Key Concepts and Formulas

• Complex Number Representation: A complex number $z$ can be represented as $z = x + iy$, where $x$ and $y$ are real numbers, and $i$ is the imaginary unit ($i^2 = -1$).
• Complex Conjugate: The complex conjugate of $z = x + iy$ is $\overline{z} = x - iy$.
• Infinite Geometric Series: The sum of an infinite geometric series $a + ar + ar^2 + \dots$ is given by $S = \frac{a}{1-r}$, where $a$ is the first term and $r$ is the common ratio, provided that $|r| < 1$.

Step 1: Substitute and Expand

We are given the equation $z^2 + 3\overline{z} = 0$. Our goal is to find the number of solutions, $n$, and then evaluate the given summation. We begin by substituting $z = x + iy$ and $\overline{z} = x - iy$ into the equation: $(x + iy)^2 + 3(x - iy) = 0$ Expanding the square, we get: $(x^2 + 2ixy - y^2) + 3(x - iy) = 0$

Step 2: Separate Real and Imaginary Parts

Now, we group the real and imaginary terms: $(x^2 - y^2 + 3x) + i(2xy - 3y) = 0$ Since the right-hand side is 0, which can be written as $0 + 0i$, we can equate the real and imaginary parts to zero.

Step 3: Form a System of Equations

Equating the real and imaginary parts to zero, we get the following system of equations: $x^2 - y^2 + 3x = 0 \quad (*)$ $2xy - 3y = 0 \quad (**)$

Step 4: Solve for y from the Imaginary Part Equation

We solve the imaginary part equation $(**)$ for $y$: $2xy - 3y = 0$ $y(2x - 3) = 0$ This gives us two cases: $y = 0$ or $2x - 3 = 0$, which implies $x = \frac{3}{2}$.

Step 5: Case 1: y = 0

Substitute $y = 0$ into the real part equation $(*)$: $x^2 - 0^2 + 3x = 0$ $x^2 + 3x = 0$ $x(x + 3) = 0$ This gives us $x = 0$ or $x = -3$. Thus, we have two solutions: $z_1 = 0 + 0i = 0$ and $z_2 = -3 + 0i = -3$.

Step 6: Case 2: x = 3/2

Substitute $x = \frac{3}{2}$ into the real part equation $(*)$: $\left(\frac{3}{2}\right)^2 - y^2 + 3\left(\frac{3}{2}\right) = 0$ $\frac{9}{4} - y^2 + \frac{9}{2} = 0$ $\frac{9}{4} - y^2 + \frac{18}{4} = 0$ $\frac{27}{4} - y^2 = 0$ $y^2 = \frac{27}{4}$ $y = \pm\sqrt{\frac{27}{4}} = \pm\frac{3\sqrt{3}}{2}$ Thus, we have two more solutions: $z_3 = \frac{3}{2} + i\frac{3\sqrt{3}}{2}$ and $z_4 = \frac{3}{2} - i\frac{3\sqrt{3}}{2}$.

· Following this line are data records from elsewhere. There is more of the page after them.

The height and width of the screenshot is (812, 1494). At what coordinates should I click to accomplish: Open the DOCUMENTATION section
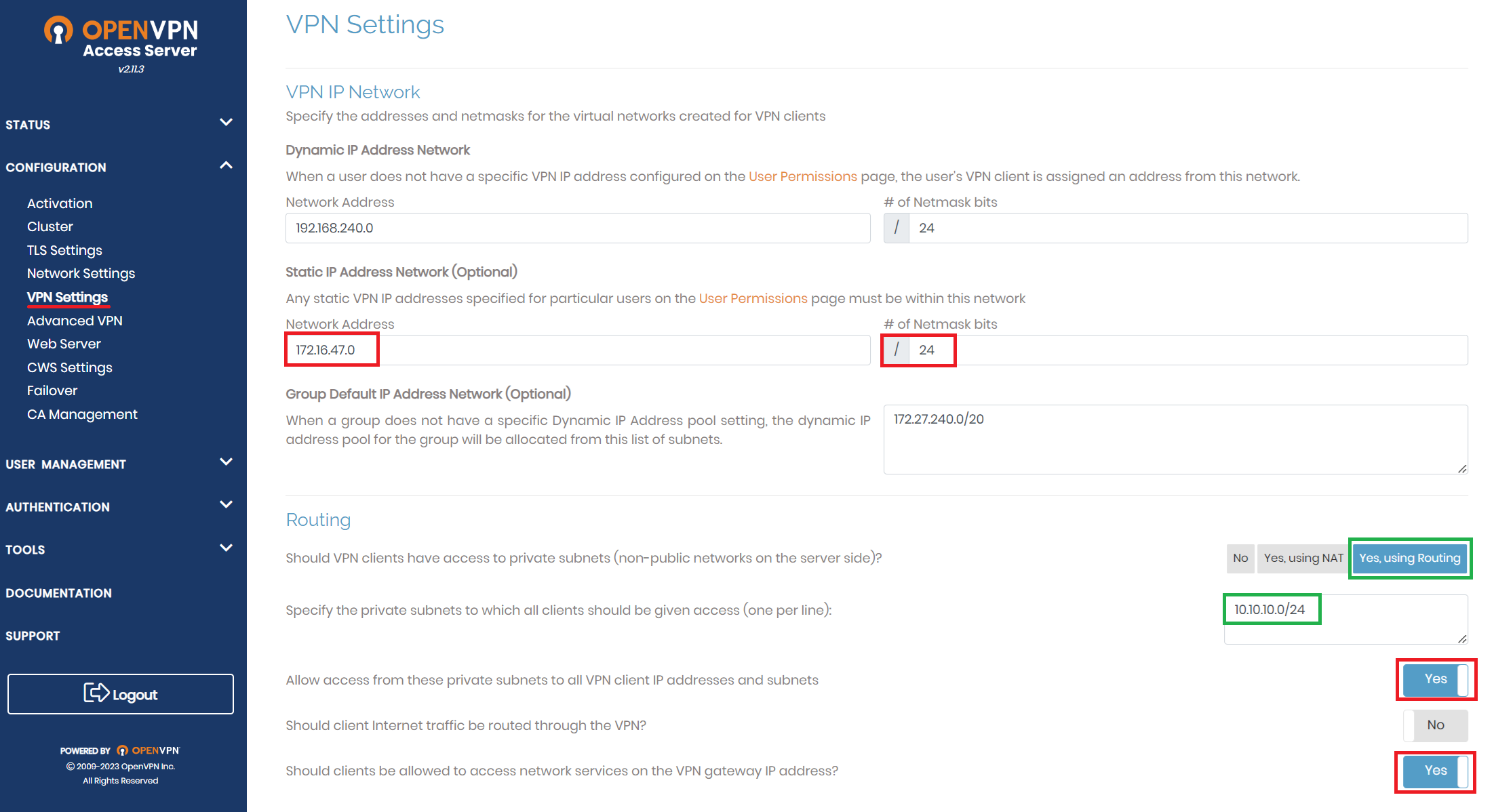pyautogui.click(x=59, y=592)
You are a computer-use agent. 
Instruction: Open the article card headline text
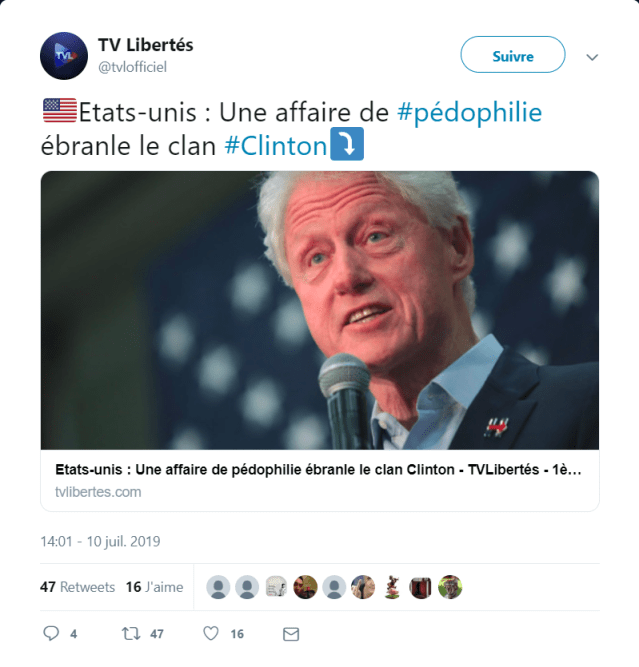coord(318,470)
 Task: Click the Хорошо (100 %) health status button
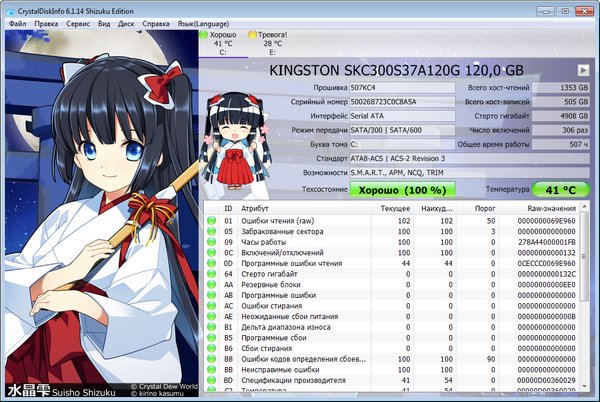(x=400, y=188)
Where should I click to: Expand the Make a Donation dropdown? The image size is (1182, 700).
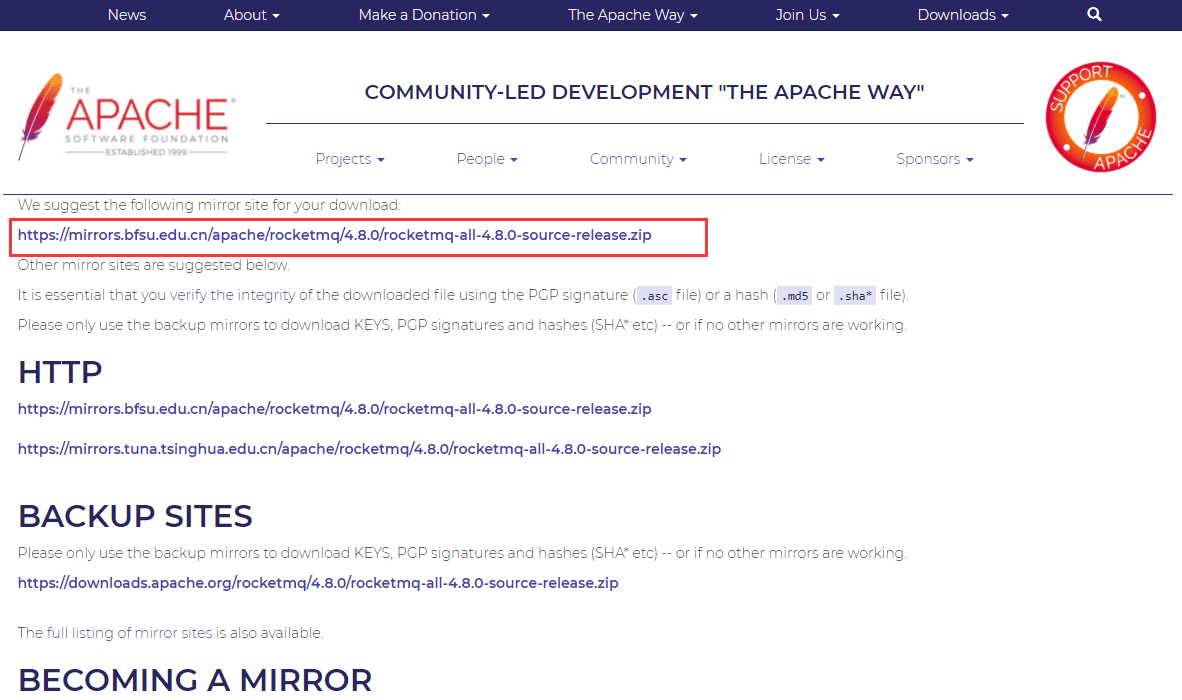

Step 7: Determine the Number of Solutions, n

We have found four distinct solutions: $z_1 = 0$, $z_2 = -3$, $z_3 = \frac{3}{2} + i\frac{3\sqrt{3}}{2}$, and $z_4 = \frac{3}{2} - i\frac{3\sqrt{3}}{2}$. Therefore, $n = 4$.

Step 8: Evaluate the Summation

We need to evaluate the sum: $\sum_{k=0}^{\infty} \frac{1}{n^k} = \sum_{k=0}^{\infty} \frac{1}{4^k}$ This is an infinite geometric series with first term $a = 1$ and common ratio $r = \frac{1}{4}$. Since $|r| = \frac{1}{4} < 1$, the series converges. The sum is: $S = \frac{a}{1 - r} = \frac{1}{1 - \frac{1}{4}} = \frac{1}{\frac{3}{4}} = \frac{4}{3}$

Common Mistakes & Tips

• Losing Solutions: When solving equations like $y(2x-3)=0$, avoid dividing by $y$ to prevent losing the solution $y=0$. Factor instead.
• Checking Convergence: Always verify that $|r| < 1$ before applying the infinite geometric series formula.
• Complex Number Simplification: Remember to separate real and imaginary parts correctly when dealing with complex equations.

Summary

We found the number of solutions to the given complex equation to be $n=4$. Then, we evaluated the infinite geometric series $\sum_{k=0}^{\infty} \frac{1}{4^k}$, which converges to $\frac{4}{3}$.

The final answer is $\boxed{4/3}$, which corresponds to option (B).